Истории дальнейших приключений Николая Воробьёва могли бы позавидовать герои исторической прозы Михаила Загоскина и Александра Пушкина.  И вместе с тем всё это типичная для казака судьба, ведь служили казаки и при королевских дворах Европы, и были нарасхват не хуже знаменитых швейцарских стрелков. Судьба такая похожа на сказку. Не случайно, солдаты Швеции обязаны не только исправно службу служить, но и мастерски рассказывать сказки. Так что из Турции, почти по известной классической дипломатической формуле от “старого больного человека” попадает мой герой исторических невзгод и переживаний в европейскую сказку, а там и до индейского сказа рукой подать.

  Анализ переведённых Николаем Воробьёвым индейских сказов мог бы составить отдельный увесистый том, да и сами сказы могли бы стать отличным пополнением донской библиотеки детской литературы. Но не станем утяжелять камейную форму очерка. И вернёмся в нашем далёком степном городке Крыма к брошюрованному ксероксу “Стихов о разном”. Последняя страничка книги отдана элегии “Мои этапы”.  Не нарушая жёсткой квоте авторского права цитации, ограничусь тем, что приведу лишь первые 16 строк из 36:

Приходи… Подведу к окошку,

Полюбуемся мы вдвоём – 

Я боярышник над дорожкой

Посадил под самым окном.

От него так и веет Доном –

Вот, как будто, рукой подать!

Ты присядь. Послушаем, что нам

Может на ухо нашептать.

Пусть нашепчет он, коль сумеет,

О далёких станицах сказ…

Пусть в саду его кисть алеет,

Как когда-то алел лампас.

А налево – серёжки берёзы…

Это – северной дань стране.

Как и там, видишь, сохнут слёзы

На её бело-сером стволе.

  Ностальгическая лирика Николая Воробьёва, маленького казака-кадета, унесённого бурными ветрами истории в заокеанские дали, открывает нам в русской природе и скромную красоту боярышника. Пушистый в ослепительно белом снегу хвойный лес и прозрачно-светлые берёзовые рощи. Таков традиционный образ русского ландшафта.  Вписывается в него и скромный кустарник из стихов Николая Воробьёва, остающегося и в курортном зное калифорнийского юга тружеником российской словесности, верным учеником преподанных ему заветов старины,  патриотом своей далекой северной родины.

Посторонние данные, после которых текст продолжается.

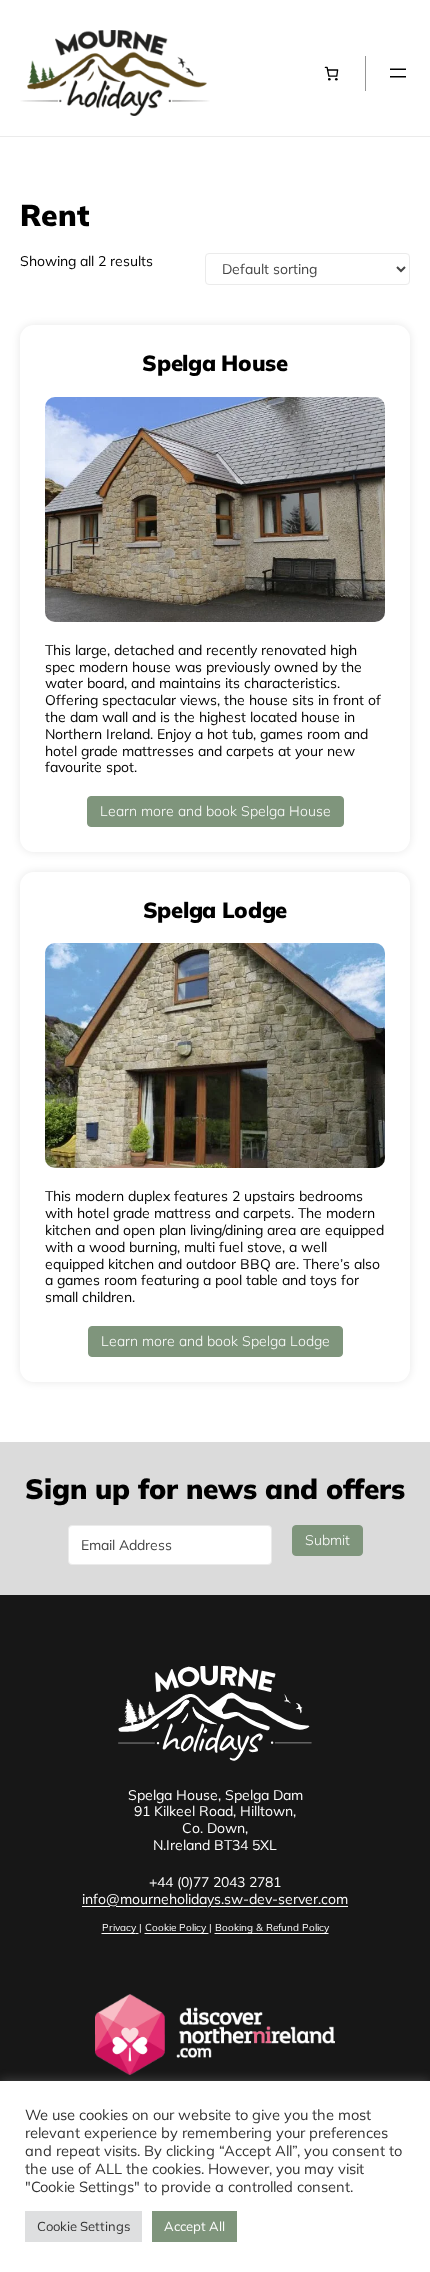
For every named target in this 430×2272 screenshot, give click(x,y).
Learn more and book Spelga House (215, 811)
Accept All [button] (194, 2226)
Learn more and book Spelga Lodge (215, 1341)
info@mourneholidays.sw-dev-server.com (215, 1899)
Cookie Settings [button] (83, 2226)
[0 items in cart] (331, 73)
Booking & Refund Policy (272, 1927)
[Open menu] (398, 73)
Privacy (119, 1927)
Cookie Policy (177, 1927)
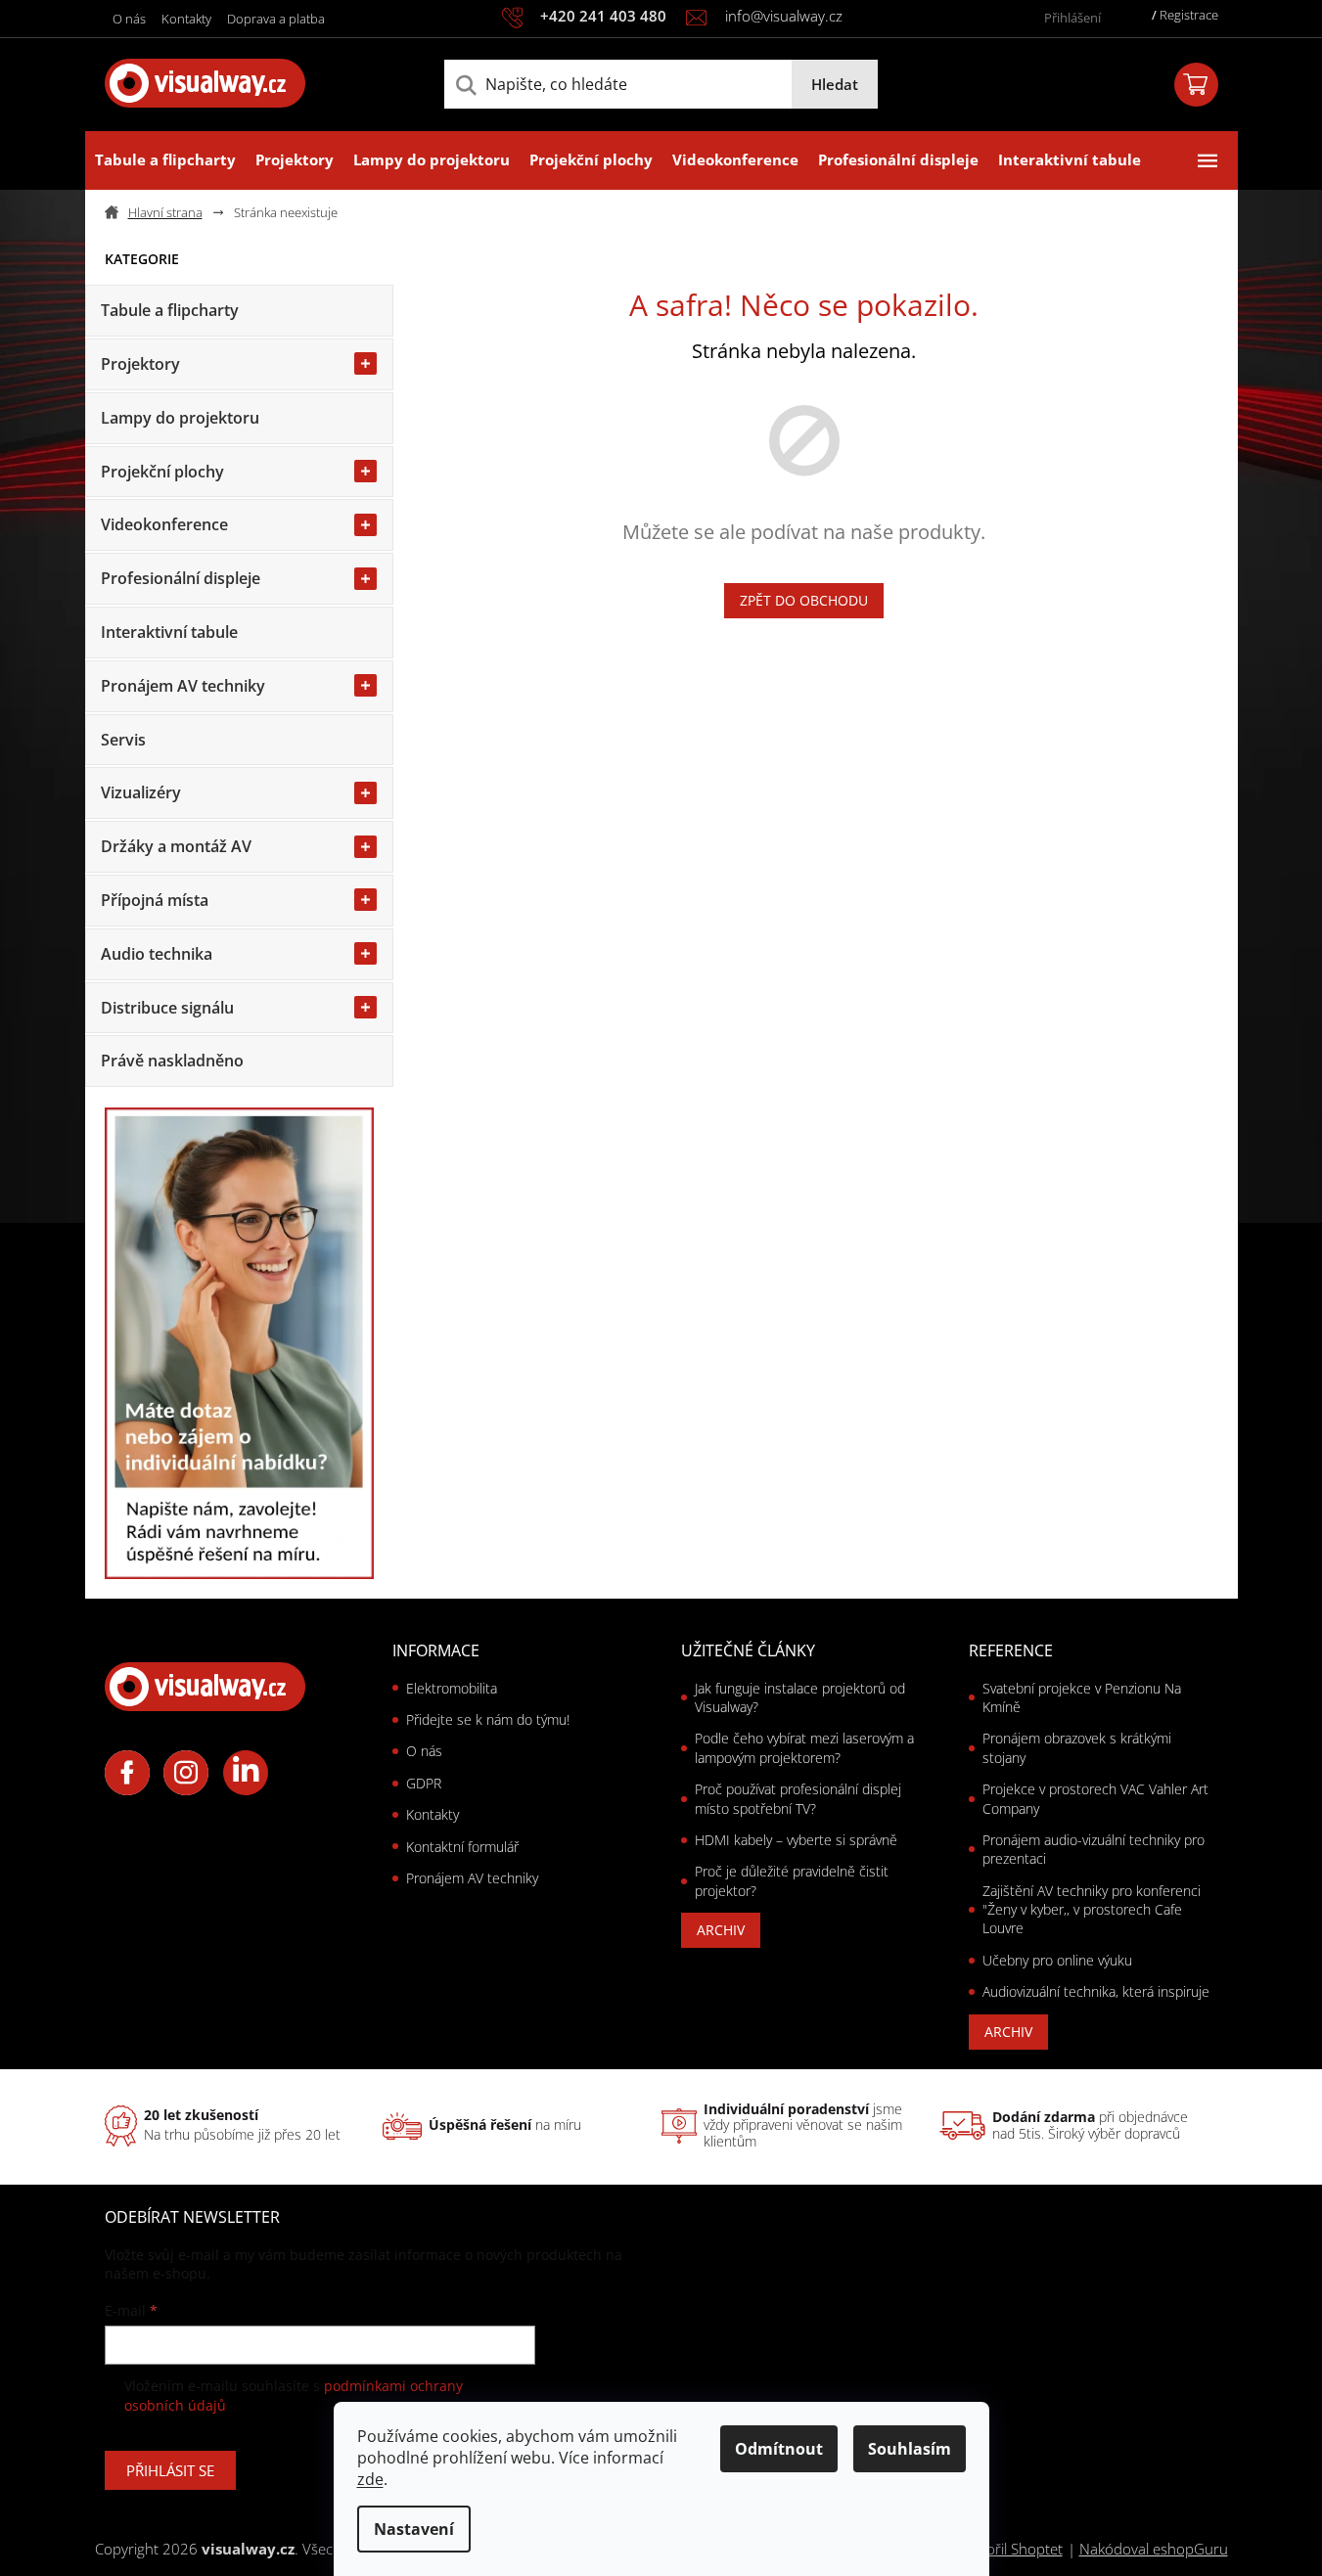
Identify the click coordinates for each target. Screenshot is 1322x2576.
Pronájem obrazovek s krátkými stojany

  Крым, где вспоминаю и перечитываю я сейчас Николая Воробьёва, мог бы стать родиной космополитизма, так много всемирных дорог скрестила здесь история. Но здесь  нет безродных путей-дорог. И если все дороги ведут в Рим, то через Крым они проходят. Здесь в Крыму на степном вокзале осталась часть души миллионов граждан солнца, которые ехали на южный берег к неге ласковых черноморских пляжей. Здесь стоял на путях в годы давней гражданской войны большевистский поезд,   волнуя отнюдь не только одну красную Россию медовым месяцем будущего посла обновлённой российской империи, первой в мире женщины-дипломата. Здесь судьба донского кадета видится в особом свете. Это свет романтики Пушкина и Мицкевича, Грина и Паустовского, Волошина и Цветаевой. Таково солнце Юга. 

  Николай Воробьёв приятельствовал с кругом друзей коктебельской гостьи Максимилиана Волошина Марины Цветаевой. Известно его посвящённое Анатолию Штейгеру стихотворение “Ответ на письмо”. О Николае Воробьёве писал Юрий Терапиано, критик русского зарубежья, уроженец Крыма. И наконец, после расформирования корпуса вензель кадет был перекреплён на погоны так называемого  2-го кадетского корпуса.  Корпус этот, по воспоминаниям его выпускника, поэта и писателя Михаила Залесского был создан на смену корпусу расформированному “из полутора десятка выздоравливающих кадет и полубольных преподавателей и воспитателей”.  Этот Второй Донской кадетский корпус и эвакуировался через Крым, сохраняя преемственность с училищем из Новочеркасска.  В Крыму он первоначально располагался на Суворовской улице города Симферополя. Так что с крымской землёй, а не только с одним Чёрным морем судьба Донского Императора Александра III кадетского корпуса соединена напрямую. Крымские воспоминания и чтения здесь вполне естественны.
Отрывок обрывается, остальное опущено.